El caso de Greta Thunberg ha dejado más claro que nunca el fuerte carácter religioso del ecologismo. No es raro encontrarnos con niños que sirven de conducto para los mensajes cristianos; su fe y su inocencia se complementan a la perfección, y es difícil creer que Bernadette de Lourdes, los niños de Fátima o Teresita de Lisieux no se creían las revelaciones de las que hablaban con tanto fervor. No cabe duda de que Thunberg está convencida de lo que dice, pese a que es mentira. Porque no hace falta ser un escéptico de reconocido desprestigio para saber que el mundo no se va a acabar ni la Humanidad a extinguir en un puñado de años por el cambio climático, ahora renombrado, una vez más, «emergencia climática». Es la clase de exageración que sirve para enervar a los convencidos y atraer a tu causa a quienes no la conocen, pero que no tiene ningún respaldo científico, ni siquiera en el bando alarmista. No creo que nadie dude, viéndola regañar a los políticos, que Greta sí lo cree y que, al contrario que otros propagandistas de la causa, intenta ser coherente con lo que ve como un peligro real y cercano para su vida y la de quienes la rodean.
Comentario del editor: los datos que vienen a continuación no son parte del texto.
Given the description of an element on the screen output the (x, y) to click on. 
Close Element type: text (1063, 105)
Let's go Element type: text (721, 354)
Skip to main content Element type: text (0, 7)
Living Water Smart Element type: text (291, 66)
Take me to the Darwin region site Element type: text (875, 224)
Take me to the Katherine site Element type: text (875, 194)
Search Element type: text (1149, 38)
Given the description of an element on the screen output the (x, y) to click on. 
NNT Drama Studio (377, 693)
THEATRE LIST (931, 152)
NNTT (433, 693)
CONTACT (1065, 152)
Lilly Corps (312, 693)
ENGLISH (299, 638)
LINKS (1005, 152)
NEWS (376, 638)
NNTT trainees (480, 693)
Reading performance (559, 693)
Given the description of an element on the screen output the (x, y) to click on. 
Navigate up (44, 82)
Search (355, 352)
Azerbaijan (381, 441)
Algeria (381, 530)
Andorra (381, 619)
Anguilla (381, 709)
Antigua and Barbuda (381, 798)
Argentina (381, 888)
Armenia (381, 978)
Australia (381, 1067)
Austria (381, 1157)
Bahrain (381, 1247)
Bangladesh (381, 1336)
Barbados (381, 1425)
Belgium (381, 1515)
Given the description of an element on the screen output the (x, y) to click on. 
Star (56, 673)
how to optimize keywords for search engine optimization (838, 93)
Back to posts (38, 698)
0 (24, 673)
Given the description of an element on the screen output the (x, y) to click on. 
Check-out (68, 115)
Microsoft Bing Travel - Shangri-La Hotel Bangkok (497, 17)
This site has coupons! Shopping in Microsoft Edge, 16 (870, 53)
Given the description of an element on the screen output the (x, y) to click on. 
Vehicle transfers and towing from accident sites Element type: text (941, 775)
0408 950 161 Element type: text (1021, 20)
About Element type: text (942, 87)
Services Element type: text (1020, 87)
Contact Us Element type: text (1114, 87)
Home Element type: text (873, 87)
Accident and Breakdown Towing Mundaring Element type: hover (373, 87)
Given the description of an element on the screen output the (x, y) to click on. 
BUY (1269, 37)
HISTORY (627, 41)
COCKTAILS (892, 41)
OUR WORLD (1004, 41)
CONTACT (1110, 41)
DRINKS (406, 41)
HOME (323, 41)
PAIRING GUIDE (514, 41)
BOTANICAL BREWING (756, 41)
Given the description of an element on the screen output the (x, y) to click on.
El ecologismo oficial tiene algunos problemas serios con la presunta seriedad de la peor crisis a la que se enfrenta la Humanidad: ninguno de sus popes actúa como si de verdad se lo creyera. Así, Leonardo di Caprio o Harrison Ford siguen usando enormes yates o aviones privados de recreo mientras intentan obligar a los demás a renunciar a los coches con los que llevan a los niños al colegio. Pero esos no son más que portavoces, me dirán; efectivamente, pero portavoces a los que es imposible creer, dada su hipocresía. No piensen que los demás son mejores: todos los años se reúnen miles de delegados para no hacer nada en las conferencias del clima en lugar de trabajar por videoconferencia. Y nadie, absolutamente nadie, promueve la construcción de centrales nucleares, que, al nivel tecnológico actual, son la única fuente de energía que puede sustituir a la quema de combustibles fósiles.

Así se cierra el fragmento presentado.